しかし預言をする者は、人に語ってその徳を高め、彼を励まし、慰めるのである。異言を語る者は自分だけの徳を高めるが、預言をする者は教会の徳を高める。

わたしは実際、あなたがたがひとり残らず異言を語ることを望むが、特に預言をしてもらいたい。教会の徳を高めるように異言を解かない限り、異言を語る者よりも、預言をする者の方がまさっている。

だから、兄弟たちよ。たといわたしがあなたがたの所に行って異言を語るとしても、啓示か知識か預言か教えかを語らなければ、あなたがたに、なんの役に立つだろうか。

また、笛や立琴のような楽器でも、もしその音に変化がなければ、何を吹いているのか、弾いているのか、どうして知ることができようか。 また、もしラッパがはっきりした音を出さないなら、だれが戦闘の準備をするだろうか。

それと同様に、もしあなたがたが異言ではっきりしない言葉を語れば、どうしてその語ることがわかるだろうか。それでは、空にむかって語っていることになる。

世には多種多様の言葉があるだろうが、意味のないものは一つもない。もしその言葉の意味がわからないなら、語っている人にとっては、わたしは異国人であり、語っている人も、わたしにとっては異国人である。

だから、あなたがたも、霊の賜物を熱心に求めている以上は、教会の徳を高めるために、それを豊かにいただくように励むがよい。 このようなわけであるから、異言を語る者は、自分でそれを解くことができるように祈りなさい。

もしわたしが異言をもって祈るなら、わたしの霊は祈るが、知性は実を結ばないからである。すると、どうしたらよいのか。わたしは霊で祈ると共に、知性でも祈ろう。霊でさんびを歌うと共に、知性でも歌おう。

そうでないと、もしあなたが霊で祝福の言葉を唱えても、初心者の席にいる者は、あなたの感謝に対して、どうしてアァメンと言えようか。あなたが何を言っているのか、彼には通じない。

感謝するのは結構だが、それで、ほかの人の徳を高めることにはならない。わたしは、あなたがたのうちのだれよりも多く異言が語れることを、神に感謝する。

しかし教会では、一万の言葉を異言で語るよりも、ほかの人たちをも教えるために、むしろ五つの言葉を知性によって語る方が願わしい。

兄弟たちよ。物の考えかたでは、子供となってはいけない。

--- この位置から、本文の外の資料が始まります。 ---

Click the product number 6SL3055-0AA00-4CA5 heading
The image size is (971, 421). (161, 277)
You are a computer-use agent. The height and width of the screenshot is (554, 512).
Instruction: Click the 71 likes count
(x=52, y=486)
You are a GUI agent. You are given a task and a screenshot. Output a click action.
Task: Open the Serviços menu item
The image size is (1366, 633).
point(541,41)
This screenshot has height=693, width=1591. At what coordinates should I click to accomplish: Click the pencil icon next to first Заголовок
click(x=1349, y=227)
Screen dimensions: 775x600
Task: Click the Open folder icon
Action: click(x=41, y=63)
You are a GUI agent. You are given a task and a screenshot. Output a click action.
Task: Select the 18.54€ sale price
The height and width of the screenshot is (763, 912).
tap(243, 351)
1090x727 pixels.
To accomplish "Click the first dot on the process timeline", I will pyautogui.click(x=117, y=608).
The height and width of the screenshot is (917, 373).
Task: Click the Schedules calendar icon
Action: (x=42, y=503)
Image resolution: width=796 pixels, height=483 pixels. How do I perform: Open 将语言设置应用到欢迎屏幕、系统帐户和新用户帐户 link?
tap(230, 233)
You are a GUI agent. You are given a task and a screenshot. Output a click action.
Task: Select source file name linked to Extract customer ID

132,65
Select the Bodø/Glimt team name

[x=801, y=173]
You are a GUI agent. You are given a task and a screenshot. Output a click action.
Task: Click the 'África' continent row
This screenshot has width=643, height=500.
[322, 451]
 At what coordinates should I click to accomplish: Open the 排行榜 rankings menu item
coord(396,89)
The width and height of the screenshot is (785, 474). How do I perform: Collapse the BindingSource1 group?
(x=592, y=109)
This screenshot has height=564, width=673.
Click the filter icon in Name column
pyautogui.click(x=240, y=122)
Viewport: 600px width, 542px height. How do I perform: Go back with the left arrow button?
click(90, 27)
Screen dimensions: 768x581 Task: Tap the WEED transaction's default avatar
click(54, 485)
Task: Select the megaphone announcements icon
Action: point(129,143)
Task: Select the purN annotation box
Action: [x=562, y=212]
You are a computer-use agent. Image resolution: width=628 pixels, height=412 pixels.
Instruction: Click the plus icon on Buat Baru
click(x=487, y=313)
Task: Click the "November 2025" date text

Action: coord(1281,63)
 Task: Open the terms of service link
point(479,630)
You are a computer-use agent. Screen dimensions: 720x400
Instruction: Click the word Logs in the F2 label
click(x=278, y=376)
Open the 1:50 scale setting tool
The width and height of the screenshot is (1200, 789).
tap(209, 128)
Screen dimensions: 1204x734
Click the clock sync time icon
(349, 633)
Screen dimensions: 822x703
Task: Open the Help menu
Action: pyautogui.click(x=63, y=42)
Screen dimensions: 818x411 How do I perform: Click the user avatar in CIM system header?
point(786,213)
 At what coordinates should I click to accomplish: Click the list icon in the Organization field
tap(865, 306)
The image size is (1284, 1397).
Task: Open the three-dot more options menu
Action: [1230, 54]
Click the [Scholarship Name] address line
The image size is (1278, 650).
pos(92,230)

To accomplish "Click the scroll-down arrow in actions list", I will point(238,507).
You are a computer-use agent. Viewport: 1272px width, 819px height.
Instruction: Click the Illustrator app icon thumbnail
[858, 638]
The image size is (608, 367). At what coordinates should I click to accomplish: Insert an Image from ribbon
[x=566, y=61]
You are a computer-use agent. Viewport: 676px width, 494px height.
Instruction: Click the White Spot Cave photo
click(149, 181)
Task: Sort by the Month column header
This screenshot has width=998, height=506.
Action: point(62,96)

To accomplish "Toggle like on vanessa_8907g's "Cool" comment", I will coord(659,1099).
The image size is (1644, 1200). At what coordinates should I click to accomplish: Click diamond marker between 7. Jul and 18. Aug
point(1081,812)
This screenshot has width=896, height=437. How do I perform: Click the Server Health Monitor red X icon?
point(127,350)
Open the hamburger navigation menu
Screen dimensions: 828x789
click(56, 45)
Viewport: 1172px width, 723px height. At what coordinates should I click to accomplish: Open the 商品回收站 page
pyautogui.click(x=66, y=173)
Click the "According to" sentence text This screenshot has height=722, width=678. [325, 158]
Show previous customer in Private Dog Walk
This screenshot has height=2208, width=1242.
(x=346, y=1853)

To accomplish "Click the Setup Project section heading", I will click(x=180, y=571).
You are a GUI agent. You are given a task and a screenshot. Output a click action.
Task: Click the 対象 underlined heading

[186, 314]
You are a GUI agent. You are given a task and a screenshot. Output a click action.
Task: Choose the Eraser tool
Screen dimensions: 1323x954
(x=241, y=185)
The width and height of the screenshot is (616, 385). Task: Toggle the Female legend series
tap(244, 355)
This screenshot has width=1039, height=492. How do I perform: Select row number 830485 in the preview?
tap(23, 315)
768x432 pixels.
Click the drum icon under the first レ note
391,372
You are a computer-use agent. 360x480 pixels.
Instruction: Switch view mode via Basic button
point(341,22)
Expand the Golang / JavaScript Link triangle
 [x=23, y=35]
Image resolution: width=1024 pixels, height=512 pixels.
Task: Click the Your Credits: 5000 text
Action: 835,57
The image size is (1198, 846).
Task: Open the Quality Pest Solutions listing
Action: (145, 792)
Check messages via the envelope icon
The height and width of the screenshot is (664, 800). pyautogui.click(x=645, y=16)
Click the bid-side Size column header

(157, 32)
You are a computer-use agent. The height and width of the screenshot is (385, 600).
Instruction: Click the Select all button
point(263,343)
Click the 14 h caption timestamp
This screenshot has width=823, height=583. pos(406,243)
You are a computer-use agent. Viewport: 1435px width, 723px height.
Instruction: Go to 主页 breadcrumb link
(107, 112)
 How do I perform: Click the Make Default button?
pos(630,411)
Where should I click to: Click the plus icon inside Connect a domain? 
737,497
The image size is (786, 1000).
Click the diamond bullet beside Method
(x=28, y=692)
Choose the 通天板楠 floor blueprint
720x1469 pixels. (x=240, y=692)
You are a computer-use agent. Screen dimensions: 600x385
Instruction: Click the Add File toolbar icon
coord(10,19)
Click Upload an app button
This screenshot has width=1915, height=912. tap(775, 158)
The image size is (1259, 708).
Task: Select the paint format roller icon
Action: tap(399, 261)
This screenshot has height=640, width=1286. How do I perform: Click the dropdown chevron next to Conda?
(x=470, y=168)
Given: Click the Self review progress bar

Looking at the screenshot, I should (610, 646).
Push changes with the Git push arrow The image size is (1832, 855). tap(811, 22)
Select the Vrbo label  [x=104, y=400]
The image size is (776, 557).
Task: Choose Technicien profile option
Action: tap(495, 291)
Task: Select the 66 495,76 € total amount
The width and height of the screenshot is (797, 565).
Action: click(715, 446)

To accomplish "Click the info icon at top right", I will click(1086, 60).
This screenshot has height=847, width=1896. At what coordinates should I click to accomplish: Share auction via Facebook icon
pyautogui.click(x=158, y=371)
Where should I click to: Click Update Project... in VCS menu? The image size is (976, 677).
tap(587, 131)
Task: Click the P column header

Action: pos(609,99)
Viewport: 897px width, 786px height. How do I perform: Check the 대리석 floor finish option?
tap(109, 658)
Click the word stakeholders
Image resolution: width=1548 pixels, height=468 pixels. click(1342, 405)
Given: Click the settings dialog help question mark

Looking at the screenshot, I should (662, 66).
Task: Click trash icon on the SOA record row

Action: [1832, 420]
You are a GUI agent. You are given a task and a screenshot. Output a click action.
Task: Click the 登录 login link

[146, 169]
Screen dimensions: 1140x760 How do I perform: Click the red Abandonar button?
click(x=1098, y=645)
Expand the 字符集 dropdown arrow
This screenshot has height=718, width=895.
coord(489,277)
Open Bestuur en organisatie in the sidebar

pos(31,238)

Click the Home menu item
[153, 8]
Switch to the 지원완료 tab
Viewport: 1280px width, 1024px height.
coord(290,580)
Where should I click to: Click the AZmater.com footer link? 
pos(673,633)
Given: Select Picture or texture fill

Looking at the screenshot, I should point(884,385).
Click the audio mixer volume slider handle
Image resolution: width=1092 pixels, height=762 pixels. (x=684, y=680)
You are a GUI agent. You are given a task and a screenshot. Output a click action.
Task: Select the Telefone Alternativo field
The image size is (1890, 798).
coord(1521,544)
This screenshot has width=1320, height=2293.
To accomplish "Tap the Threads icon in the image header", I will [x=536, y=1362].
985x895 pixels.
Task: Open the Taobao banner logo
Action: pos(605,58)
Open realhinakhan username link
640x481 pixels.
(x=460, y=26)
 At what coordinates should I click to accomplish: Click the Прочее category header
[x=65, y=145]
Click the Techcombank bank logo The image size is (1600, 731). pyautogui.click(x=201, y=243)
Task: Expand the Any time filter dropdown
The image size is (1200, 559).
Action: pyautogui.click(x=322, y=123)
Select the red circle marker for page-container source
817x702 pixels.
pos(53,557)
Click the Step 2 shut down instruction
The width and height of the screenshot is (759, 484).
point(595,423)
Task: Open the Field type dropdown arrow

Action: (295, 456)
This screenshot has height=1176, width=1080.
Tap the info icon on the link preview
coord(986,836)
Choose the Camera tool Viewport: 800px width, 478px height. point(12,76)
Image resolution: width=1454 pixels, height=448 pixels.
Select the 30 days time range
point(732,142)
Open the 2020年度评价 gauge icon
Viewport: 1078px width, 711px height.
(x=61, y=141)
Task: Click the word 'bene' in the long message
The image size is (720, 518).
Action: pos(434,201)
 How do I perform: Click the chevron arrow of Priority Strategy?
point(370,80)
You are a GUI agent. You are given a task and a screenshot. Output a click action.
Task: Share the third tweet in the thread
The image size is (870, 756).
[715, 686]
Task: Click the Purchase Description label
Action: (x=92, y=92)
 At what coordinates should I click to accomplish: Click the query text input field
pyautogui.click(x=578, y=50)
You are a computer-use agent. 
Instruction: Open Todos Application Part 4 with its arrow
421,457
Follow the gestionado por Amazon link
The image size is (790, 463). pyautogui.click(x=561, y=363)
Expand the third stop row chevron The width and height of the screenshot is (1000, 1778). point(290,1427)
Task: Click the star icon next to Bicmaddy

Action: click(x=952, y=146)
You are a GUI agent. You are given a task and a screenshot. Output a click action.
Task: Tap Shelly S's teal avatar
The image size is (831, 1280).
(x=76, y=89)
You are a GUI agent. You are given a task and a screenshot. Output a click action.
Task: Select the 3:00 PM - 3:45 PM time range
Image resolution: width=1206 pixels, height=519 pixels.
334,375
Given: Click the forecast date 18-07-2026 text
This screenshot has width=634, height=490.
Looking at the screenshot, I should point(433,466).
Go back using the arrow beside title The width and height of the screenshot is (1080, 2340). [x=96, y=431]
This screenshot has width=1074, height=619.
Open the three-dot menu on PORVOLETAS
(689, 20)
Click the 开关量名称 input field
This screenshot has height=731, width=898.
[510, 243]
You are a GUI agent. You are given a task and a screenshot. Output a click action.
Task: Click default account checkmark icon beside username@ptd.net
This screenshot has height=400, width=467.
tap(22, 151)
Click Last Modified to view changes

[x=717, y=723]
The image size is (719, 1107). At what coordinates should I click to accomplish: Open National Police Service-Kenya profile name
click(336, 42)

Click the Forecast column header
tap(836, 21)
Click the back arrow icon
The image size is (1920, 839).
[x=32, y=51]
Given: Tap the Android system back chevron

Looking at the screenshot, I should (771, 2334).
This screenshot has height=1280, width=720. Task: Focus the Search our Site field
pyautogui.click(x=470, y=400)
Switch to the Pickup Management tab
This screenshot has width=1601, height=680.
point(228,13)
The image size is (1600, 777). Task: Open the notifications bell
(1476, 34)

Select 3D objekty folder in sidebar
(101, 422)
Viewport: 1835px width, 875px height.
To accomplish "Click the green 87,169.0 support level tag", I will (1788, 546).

悪事については幼な子となるのはよいが、考えかたでは、おとなとなりなさい。 律法にこう書いてある、「わたしは、異国の舌と異国のくちびるとで、この民に語るが、それでも、彼らはわたしに耳を傾けない、と主が仰せになる」。

このように、異言は信者のためではなく未信者のためのしるしであるが、預言は未信者のためではなく信者のためのしるしである。
もし全教会が一緒に集まって、全員が異言を語っているところに、初心者か不信者かがはいってきたら、彼らはあなたがたを気違いだと言うだろう。

しかし、全員が預言をしているところに、不信者か初心者がはいってきたら、彼の良心はみんなの者に責められ、みんなの者にさばかれ、その心の秘密があばかれ、その結果、ひれ伏して神を拝み、「まことに、神があなたがたのうちにいます」と告白するに至るであろう。

すると、兄弟たちよ。どうしたらよいのか。あなたがたが一緒に集まる時、各自はさんびを歌い、教えをなし、啓示を告げ、異言を語り、それを解くのであるが、すべては徳を高めるためにすべきである。

      (略)

わたしの兄弟たちよ。このようなわけだから、預言することを熱心に求めなさい。また、異言を語ることを妨げてはならない。しかし、すべてのことを適宜に、かつ秩序を正して行うがよい。